Halsschmerzen Mit Schluckbeschwerden: Ursachen

Schluck- / Halsschmerzen (durch Weisheitszähne?)

© PantherMedia / Luca Santilli

Schluckbeschwerden und Halsschmerzen können als Folge von durchbrechenden Weisheitszähnen (lat. dentes serotini) auftreten. Dabei kommen diese Schmerzen vor allem dann vor, wenn sich unter den Weisheitszähnen entzündliche Prozesse abspielen.

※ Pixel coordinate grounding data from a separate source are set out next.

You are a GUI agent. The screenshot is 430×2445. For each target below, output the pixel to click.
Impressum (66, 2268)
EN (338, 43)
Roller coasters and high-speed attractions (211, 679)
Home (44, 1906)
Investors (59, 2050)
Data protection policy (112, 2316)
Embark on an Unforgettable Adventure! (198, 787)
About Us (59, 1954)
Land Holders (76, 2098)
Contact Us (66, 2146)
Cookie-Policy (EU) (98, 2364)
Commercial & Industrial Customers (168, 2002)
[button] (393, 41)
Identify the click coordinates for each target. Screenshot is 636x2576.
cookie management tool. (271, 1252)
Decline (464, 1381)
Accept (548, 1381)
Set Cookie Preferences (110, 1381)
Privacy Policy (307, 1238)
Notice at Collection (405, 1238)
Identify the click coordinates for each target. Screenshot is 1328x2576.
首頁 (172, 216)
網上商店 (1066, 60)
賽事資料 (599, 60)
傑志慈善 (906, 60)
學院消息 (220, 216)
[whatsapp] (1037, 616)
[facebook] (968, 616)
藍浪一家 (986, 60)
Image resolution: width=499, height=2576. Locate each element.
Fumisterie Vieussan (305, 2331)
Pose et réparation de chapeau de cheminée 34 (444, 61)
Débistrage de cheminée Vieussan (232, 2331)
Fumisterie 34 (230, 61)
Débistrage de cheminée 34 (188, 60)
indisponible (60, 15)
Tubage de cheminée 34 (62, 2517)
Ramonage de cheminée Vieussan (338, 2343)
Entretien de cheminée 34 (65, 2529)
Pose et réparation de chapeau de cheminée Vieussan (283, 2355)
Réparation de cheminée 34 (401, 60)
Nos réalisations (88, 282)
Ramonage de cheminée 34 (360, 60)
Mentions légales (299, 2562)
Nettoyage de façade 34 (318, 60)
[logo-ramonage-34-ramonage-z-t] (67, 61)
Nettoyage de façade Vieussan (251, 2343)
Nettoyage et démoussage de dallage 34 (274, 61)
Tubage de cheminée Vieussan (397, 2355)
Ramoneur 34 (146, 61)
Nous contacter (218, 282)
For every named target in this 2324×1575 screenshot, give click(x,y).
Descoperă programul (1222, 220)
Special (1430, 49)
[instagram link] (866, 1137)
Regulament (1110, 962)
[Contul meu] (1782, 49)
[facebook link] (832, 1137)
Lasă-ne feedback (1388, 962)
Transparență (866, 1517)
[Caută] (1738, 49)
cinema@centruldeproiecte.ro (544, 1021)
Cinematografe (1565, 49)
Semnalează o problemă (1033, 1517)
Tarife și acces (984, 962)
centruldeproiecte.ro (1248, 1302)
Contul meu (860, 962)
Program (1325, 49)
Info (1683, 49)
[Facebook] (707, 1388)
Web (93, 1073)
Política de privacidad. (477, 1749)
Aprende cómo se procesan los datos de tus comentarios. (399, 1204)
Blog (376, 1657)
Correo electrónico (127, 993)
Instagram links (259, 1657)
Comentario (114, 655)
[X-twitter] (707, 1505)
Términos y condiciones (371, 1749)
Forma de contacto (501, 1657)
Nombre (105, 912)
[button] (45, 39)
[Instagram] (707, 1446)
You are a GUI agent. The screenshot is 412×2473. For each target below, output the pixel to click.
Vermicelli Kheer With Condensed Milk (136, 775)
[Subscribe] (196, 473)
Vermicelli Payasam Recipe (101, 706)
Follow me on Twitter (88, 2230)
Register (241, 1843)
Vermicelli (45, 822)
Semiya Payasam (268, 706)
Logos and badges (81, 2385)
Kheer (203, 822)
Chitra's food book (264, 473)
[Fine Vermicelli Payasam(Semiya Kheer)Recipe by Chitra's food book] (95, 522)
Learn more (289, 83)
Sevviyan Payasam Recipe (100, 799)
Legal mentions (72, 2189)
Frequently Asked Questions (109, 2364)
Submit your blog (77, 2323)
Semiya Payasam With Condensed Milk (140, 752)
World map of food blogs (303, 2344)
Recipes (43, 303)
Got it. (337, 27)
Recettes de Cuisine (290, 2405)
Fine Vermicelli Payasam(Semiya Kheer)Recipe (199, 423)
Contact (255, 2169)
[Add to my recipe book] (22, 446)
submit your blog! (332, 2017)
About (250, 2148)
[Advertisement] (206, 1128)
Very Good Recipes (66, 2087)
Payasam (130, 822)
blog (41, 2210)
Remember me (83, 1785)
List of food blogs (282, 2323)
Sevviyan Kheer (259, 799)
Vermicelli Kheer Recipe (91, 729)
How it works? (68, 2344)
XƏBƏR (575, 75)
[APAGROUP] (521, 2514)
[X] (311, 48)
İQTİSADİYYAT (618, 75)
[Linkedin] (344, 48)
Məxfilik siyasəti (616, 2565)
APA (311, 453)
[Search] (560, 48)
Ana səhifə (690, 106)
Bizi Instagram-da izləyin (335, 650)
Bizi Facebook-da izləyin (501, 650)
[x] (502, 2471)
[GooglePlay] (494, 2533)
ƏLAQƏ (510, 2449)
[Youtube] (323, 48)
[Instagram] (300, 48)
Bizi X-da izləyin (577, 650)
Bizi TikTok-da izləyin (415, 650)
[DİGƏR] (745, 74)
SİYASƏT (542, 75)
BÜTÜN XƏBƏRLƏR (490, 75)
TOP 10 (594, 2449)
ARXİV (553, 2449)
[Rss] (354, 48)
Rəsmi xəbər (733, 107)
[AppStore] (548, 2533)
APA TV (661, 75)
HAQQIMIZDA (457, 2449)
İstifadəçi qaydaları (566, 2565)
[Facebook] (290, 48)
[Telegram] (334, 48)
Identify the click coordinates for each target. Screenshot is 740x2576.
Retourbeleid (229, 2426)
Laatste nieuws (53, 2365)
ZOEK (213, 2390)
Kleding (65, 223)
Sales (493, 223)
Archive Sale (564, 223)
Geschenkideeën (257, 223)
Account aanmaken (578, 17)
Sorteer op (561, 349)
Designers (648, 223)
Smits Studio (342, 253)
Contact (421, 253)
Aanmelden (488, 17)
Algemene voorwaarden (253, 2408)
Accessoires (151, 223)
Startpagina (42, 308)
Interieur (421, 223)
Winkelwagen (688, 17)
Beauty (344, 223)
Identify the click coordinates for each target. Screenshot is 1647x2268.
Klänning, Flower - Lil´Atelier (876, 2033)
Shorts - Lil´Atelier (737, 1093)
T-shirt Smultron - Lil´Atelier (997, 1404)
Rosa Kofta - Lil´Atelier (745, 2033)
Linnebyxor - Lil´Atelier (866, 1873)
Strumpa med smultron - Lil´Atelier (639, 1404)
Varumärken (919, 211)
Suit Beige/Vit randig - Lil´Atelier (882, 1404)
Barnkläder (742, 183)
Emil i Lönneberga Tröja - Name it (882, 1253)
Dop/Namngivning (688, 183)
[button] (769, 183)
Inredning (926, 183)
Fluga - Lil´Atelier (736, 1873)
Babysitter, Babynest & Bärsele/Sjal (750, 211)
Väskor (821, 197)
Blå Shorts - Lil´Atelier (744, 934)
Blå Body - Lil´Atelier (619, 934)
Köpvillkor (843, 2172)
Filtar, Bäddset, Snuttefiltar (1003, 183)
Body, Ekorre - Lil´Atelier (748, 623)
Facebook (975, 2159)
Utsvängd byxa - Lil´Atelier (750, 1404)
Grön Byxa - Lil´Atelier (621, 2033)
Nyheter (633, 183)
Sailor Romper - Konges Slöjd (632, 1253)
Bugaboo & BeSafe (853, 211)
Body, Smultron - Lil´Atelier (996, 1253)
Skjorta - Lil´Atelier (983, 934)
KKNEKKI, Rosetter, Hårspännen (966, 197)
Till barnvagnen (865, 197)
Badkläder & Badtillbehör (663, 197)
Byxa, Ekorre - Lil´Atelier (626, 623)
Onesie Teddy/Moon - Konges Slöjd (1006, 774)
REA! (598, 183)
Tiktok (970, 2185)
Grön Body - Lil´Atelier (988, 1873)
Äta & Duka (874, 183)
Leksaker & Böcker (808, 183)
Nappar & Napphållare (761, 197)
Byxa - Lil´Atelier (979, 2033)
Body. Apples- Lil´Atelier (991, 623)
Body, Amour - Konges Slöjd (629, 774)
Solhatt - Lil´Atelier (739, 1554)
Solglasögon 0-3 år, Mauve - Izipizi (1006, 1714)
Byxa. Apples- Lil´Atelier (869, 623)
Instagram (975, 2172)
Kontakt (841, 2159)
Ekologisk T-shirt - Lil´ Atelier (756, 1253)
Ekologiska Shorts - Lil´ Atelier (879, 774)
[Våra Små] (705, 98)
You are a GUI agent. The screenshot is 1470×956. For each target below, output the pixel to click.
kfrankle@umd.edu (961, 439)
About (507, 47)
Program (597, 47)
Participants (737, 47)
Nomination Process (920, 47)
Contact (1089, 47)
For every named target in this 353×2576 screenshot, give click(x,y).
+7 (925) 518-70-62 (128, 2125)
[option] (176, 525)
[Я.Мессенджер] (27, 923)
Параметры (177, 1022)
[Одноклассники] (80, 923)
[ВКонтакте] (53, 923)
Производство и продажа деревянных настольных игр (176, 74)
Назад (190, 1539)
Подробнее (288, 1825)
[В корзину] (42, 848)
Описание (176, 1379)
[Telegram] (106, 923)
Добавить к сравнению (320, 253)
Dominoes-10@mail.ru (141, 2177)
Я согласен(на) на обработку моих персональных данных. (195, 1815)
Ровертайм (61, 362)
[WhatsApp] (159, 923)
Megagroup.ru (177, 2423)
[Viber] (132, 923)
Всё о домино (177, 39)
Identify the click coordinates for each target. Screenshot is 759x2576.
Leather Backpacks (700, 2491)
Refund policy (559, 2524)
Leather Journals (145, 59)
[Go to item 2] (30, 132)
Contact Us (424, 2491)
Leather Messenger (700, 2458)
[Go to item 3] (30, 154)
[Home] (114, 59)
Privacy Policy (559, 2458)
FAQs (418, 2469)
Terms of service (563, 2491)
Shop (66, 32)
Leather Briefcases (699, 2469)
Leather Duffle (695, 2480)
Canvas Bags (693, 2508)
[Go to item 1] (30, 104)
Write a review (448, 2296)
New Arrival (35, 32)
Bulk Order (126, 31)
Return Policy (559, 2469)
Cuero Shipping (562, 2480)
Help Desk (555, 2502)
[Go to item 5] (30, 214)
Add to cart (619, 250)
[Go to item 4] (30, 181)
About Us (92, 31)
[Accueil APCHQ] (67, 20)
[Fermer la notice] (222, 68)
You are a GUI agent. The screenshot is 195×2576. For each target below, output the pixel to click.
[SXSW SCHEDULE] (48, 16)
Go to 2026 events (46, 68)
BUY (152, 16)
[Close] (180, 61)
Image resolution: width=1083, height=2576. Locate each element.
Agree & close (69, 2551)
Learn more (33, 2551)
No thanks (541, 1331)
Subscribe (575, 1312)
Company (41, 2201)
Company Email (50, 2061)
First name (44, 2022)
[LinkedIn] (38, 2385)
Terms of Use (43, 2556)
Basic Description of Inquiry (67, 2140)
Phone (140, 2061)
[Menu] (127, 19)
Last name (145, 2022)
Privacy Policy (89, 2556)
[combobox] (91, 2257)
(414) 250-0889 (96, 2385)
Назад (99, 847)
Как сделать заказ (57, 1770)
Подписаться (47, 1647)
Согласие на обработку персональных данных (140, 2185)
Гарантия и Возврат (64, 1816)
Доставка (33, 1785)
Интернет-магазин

Im Folgenden sollen medizinische Fakten, biologische Zusammenhänge und Risiken von durchbrechenden Weisheitszähnen besprochen werden.

Medizinische Fakten

Schluck- und Halsschmerzen sind keine primären Anzeichen für durchbrechende Weisheitszähne, sondern viel häufiger Folge von grippalen Infekten oder bakteriellen Entzündungen im Bereich des Hals- und Rachenraumes. Auch bei Sodbrennen (Reflux) oder Erkrankungen der Schilddrüse treten diese Symptome auf. Wenn Schluckbeschwerden und Halsschmerzen durch wachsende Weisheitszähne verursacht werden, sind weitere Begleiterscheinungen häufig:

  • Zahnschmerzen im Bereich des durchbrechenden Weisheitszahns, aber auch der benachbarten Backenzähne
  • Rötung und Schwellung des Zahnfleisches
  • Beschwerden beim Mundöffnen (sog. Kieferklemme)
  • Gesichts- und Kieferschmerzen

Biologische Zusammenhänge

Weisheitszähne brechen sehr oft nicht oder nur teilweise durch (Zahnretention). Dies passiert vor allem im Unterkiefer. Gründe dafür sind, dass im Kiefer zu wenig Platz ist, andere Backenzähne den Weg versperren oder dass die Weisheitszähne in einem abnormen Winkel wachsen. Etwa 80% der Europäer sind von mindestens einem solchen retinierten Weisheitszahn betroffen.[1] Nun können diese eingeschlossen gebliebenen Zähne symptomfrei bleiben, es können jedoch auch verschiedene Komplikationen auftreten.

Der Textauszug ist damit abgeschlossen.